Real-world TNF inhibitor response below that of trials in axSpA
medwireNews: The response to tumor necrosis factor (TNF) inhibitors among patients with axial spondyloarthritis (axSpA) is lower in the real world than in clinical trials regardless of whether individuals would have met trial eligibility criteria, study findings indicate.
Gareth Jones (University of Aberdeen, UK) and colleagues say their findings have “important implications for the generalisability of trial results, and the cost-effectiveness of TNF [inhibitor] agents.”
They add: “The rheumatologist needs to consider that the proportion of patients who achieve a satisfactory treatment response to TNF inhibition will be lower than might be expected from clinical trials.”

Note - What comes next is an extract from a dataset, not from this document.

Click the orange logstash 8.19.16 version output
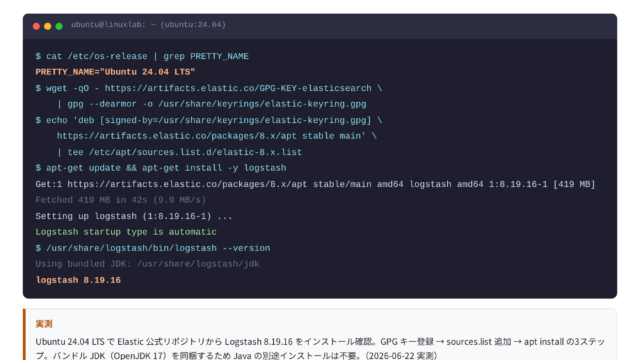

Jones and team studied data for 2419 participants (mean age 48 years, 68% men) of the British Society for Rheumatology Biologics Register for Ankylosing Spondylitis (BSRBR-AS), a real-world cohort of axSpA patients who were TNF inhibitor-naïve at recruitment.

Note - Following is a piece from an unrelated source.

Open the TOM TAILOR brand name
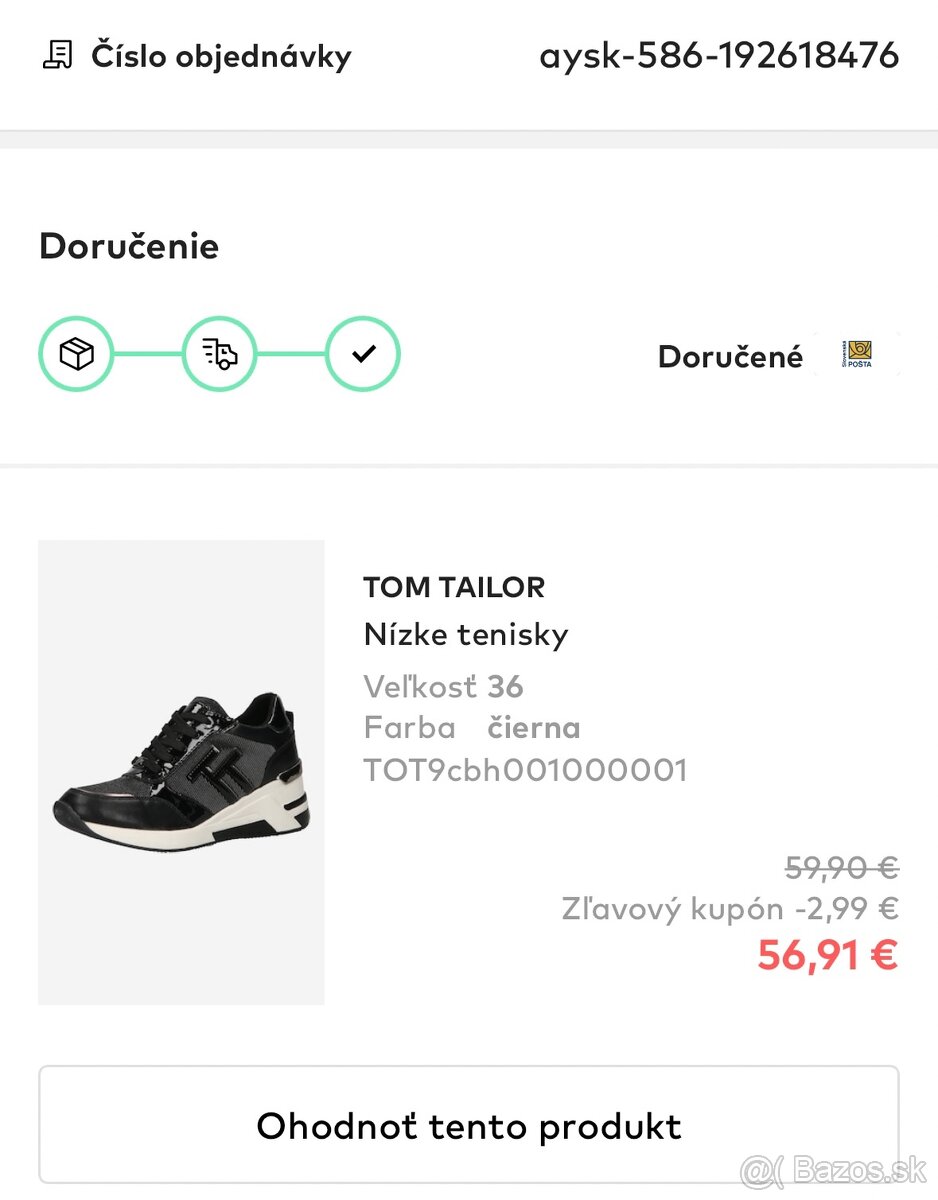Screen dimensions: 938x1200 (454, 587)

Of these, 816 (34%) were starting treatment with a TNF inhibitor, most commonly adalimumab (64%). On average, the individuals starting TNF inhibition were younger (44 vs 50 years) with a shorter symptom duration (15 vs 22 years) than those not starting such treatment, but had more active disease, with a BASDAI score of 6.4 versus 4.0, a BASFI score of 6.2 versus 3.8, and a BASMI score of 4.2 versus 3.6.
Among the individuals commencing TNF inhibitors, 41% met eligibility criteria for at least one of 14 relevant trials identified from a recent Health Technology Assessment of TNF inhibitors for ankylosing spondylitis and non-radiographic axSpA. But the researchers note that the proportion eligible differed according to the agent being trialed, at 64% for etanercept, 50% for certolizumab pegol, and 30% for adalimumab.
As reported in the Annals of the Rheumatic Diseases, the trial-eligible individuals from the BSRBR-AS cohort had higher disease activity (BASDAI 6.9 vs 6.1) and poorer function (BASFI 6.6 vs 6.0) than the individuals who would not have met trial eligibility criteria but were otherwise broadly similar.
The response rate among the BSRBR-AS individuals was 51.3% according to ASAS20 criteria. By comparison, the response rate was significantly higher, at 61.7%, among the 1401 participants of the published trials.
The response rate was 50.0% among the BSRBR-AS participants who met trial eligibility criteria and 52.0% among those who did not meet any of the criteria, indicating that “[p]otential eligibility for trials did not influence treatment response,” Jones et al remark.
Discussing the reasons for the lower response rates in the real-world, the authors “hypothesise that there is a selection bias into randomised clinical trials favouring the more educated and more affluent, and those with better mental health, and that this results in trial participants having a superior chance of positive outcome, compared with the real-world patients that they ostensibly represent.”